MjTX-II, a Lys49-PLA2 from Bothrops moojeni snake venom, restricts Toxoplasma gondii infection via ROS and VEGF regulation

Abstract

Owing to the lack of efficient therapy and emerging resistance strains, toxoplasmosis affects about one-third of the world's population. Also, pregnancy-related infection can cause vertical transmission and result in fetal death. Despite the global efforts to combat Toxoplasma gondii infection, conventional therapies have been associated with serious side effects.

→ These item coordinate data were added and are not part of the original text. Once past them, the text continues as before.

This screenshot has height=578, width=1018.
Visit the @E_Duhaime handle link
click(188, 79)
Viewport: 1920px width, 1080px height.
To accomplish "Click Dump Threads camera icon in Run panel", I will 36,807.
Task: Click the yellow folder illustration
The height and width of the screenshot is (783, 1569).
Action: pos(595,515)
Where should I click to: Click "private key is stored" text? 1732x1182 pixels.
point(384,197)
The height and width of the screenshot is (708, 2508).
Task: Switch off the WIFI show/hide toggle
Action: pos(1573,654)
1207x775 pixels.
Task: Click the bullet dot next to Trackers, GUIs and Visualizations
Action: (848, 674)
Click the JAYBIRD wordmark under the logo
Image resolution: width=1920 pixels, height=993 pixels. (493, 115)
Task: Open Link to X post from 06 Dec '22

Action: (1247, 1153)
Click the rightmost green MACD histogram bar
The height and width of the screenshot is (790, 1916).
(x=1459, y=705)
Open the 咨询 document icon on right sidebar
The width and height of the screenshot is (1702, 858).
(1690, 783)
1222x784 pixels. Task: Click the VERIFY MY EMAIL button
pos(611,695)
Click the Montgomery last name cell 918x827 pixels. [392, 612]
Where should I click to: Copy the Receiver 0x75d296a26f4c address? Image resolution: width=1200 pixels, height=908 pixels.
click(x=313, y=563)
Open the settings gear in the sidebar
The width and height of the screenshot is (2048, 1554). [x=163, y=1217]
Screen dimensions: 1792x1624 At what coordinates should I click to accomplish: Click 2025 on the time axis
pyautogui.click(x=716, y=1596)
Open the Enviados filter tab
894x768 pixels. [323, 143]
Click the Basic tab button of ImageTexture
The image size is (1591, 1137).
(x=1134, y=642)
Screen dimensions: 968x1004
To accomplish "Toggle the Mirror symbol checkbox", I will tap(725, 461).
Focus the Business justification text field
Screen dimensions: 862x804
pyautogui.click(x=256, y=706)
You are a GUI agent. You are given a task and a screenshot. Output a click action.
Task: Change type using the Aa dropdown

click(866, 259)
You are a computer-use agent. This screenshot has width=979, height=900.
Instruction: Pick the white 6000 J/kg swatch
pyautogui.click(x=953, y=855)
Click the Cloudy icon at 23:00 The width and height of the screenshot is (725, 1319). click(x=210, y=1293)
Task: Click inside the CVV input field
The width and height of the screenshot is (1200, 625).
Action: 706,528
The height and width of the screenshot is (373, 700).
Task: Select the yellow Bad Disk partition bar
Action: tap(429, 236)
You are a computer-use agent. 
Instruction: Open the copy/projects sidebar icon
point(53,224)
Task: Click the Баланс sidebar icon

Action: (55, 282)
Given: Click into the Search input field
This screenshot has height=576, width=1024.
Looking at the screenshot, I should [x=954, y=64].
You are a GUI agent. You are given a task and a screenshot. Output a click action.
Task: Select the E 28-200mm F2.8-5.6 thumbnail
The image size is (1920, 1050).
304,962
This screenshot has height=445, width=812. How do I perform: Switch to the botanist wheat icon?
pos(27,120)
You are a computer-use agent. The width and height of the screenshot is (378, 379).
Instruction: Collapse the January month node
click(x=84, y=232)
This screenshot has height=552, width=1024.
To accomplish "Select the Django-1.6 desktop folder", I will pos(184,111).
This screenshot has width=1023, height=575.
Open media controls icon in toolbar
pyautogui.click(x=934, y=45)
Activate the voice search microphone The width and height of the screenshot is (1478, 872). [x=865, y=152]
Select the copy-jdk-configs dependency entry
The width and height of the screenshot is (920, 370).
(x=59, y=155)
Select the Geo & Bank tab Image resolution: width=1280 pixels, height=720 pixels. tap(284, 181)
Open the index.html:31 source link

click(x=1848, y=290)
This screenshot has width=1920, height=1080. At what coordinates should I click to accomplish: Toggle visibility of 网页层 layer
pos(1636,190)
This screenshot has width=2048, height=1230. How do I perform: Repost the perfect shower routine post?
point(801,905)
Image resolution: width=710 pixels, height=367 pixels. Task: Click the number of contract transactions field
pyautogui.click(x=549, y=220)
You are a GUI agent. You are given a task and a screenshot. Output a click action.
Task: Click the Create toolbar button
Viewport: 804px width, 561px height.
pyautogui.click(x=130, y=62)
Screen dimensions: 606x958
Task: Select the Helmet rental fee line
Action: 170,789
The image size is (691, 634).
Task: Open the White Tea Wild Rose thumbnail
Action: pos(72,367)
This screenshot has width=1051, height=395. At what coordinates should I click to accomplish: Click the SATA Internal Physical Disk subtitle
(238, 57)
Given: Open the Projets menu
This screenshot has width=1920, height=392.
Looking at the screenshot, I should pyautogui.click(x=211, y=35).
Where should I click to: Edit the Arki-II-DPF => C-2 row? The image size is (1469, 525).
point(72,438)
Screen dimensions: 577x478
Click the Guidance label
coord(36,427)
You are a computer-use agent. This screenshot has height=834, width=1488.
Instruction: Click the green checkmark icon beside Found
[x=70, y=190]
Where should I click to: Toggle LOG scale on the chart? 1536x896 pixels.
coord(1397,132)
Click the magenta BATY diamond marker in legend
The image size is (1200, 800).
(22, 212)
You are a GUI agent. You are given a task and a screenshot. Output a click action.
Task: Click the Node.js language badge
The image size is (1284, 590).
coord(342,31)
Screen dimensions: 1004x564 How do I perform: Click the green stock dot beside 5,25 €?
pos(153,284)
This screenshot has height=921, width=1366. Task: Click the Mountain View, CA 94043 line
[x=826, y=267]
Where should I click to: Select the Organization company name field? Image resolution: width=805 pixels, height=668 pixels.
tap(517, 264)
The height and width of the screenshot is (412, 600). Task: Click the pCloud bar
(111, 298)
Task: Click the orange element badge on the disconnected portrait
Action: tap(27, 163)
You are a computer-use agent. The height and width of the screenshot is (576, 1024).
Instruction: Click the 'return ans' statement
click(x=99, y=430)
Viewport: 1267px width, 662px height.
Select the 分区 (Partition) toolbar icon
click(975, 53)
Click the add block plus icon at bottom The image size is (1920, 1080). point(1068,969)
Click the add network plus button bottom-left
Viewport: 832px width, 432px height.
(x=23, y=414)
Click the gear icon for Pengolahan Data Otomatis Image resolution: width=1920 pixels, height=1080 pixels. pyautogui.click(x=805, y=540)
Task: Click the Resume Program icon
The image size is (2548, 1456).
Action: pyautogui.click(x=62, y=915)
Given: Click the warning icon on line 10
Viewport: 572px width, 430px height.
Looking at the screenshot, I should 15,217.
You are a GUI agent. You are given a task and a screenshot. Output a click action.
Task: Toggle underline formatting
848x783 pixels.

Therefore, it is relevant to search for effective and less-toxic treatments of toxoplasmosis. In this scenario, snake venoms emerged as a promising source of therapeutic molecules due to their wide variety of biological effects. The present study investigated the anti-T. gondii effects of MjTX-II, a Lys49-PLA₂ isolated from Bothrops moojeni, in trophoblast cells and villous explants from the third trimester of pregnancy. We found that non-cytotoxic doses of MjTX-II impaired parasite invasion and intracellular growth in BeWo cells. Also, MjTX-II-pre-treated T. gondii tachyzoites exhibited irregular rough surfaces, papules, and dimples, suggesting a possible action directly on the parasites. Moreover, MjTX-II was able to modulate the host environment by increasing ROS and cytokine levels involved in the control of infection. In addition, we observed that MjTX-II decreased VEGF levels and the addition of rVEGF increased T. gondii growth in BeWo cells. Through molecular docking simulations, we verified that MjTX-II is able to bind VEGFR2 and ICAM-1 receptors associated with parasite proliferation and dissemination. This work contributes to the discovery of therapeutic targets against T. gondii infection and for the development of effective and low-toxic antiparasitic molecules against congenital toxoplasmosis.

Keywords: Congenital toxoplasmosis; Maternal-fetal interface; Phospholipases A(2); Snake venom; Toxoplasma gondii.